BEGIN INFORMATION PROVIDED

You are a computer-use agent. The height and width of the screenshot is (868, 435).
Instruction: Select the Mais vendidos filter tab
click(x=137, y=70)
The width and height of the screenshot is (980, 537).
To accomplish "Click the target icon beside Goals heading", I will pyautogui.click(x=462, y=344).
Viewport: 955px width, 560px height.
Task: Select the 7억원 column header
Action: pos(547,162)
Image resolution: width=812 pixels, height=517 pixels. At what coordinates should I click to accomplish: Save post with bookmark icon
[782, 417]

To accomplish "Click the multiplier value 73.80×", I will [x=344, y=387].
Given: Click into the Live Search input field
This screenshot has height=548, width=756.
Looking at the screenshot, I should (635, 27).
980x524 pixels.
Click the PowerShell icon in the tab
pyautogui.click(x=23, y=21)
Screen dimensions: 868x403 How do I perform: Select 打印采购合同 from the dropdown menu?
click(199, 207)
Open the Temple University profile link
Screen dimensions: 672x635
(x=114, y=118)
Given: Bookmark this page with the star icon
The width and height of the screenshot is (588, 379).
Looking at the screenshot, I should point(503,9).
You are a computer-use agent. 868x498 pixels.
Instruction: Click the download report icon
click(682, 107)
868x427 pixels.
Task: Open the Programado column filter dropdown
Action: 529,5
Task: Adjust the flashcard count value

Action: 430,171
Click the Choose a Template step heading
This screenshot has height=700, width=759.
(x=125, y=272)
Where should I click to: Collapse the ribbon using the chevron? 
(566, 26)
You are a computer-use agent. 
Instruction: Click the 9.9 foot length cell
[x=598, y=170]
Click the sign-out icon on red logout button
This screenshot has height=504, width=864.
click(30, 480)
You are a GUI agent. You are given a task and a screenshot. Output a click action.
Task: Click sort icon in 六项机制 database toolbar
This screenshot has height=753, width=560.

END INFORMATION PROVIDED

* TO DO *
Write out each line exactly, beginning at the one with "980x524 pixels." and ending at the final line of the records above, with nothing added.

* WRITTEN SOLUTION *
980x524 pixels.
Click the PowerShell icon in the tab
pyautogui.click(x=23, y=21)
Screen dimensions: 868x403 How do I perform: Select 打印采购合同 from the dropdown menu?
click(199, 207)
Open the Temple University profile link
Screen dimensions: 672x635
(x=114, y=118)
Given: Bookmark this page with the star icon
The width and height of the screenshot is (588, 379).
Looking at the screenshot, I should point(503,9).
You are a computer-use agent. 868x498 pixels.
Instruction: Click the download report icon
click(682, 107)
868x427 pixels.
Task: Open the Programado column filter dropdown
Action: 529,5
Task: Adjust the flashcard count value

Action: 430,171
Click the Choose a Template step heading
This screenshot has height=700, width=759.
(x=125, y=272)
Where should I click to: Collapse the ribbon using the chevron? 
(566, 26)
You are a computer-use agent. 
Instruction: Click the 9.9 foot length cell
[x=598, y=170]
Click the sign-out icon on red logout button
This screenshot has height=504, width=864.
click(30, 480)
You are a GUI agent. You are given a task and a screenshot. Output a click action.
Task: Click sort icon in 六项机制 database toolbar
This screenshot has height=753, width=560.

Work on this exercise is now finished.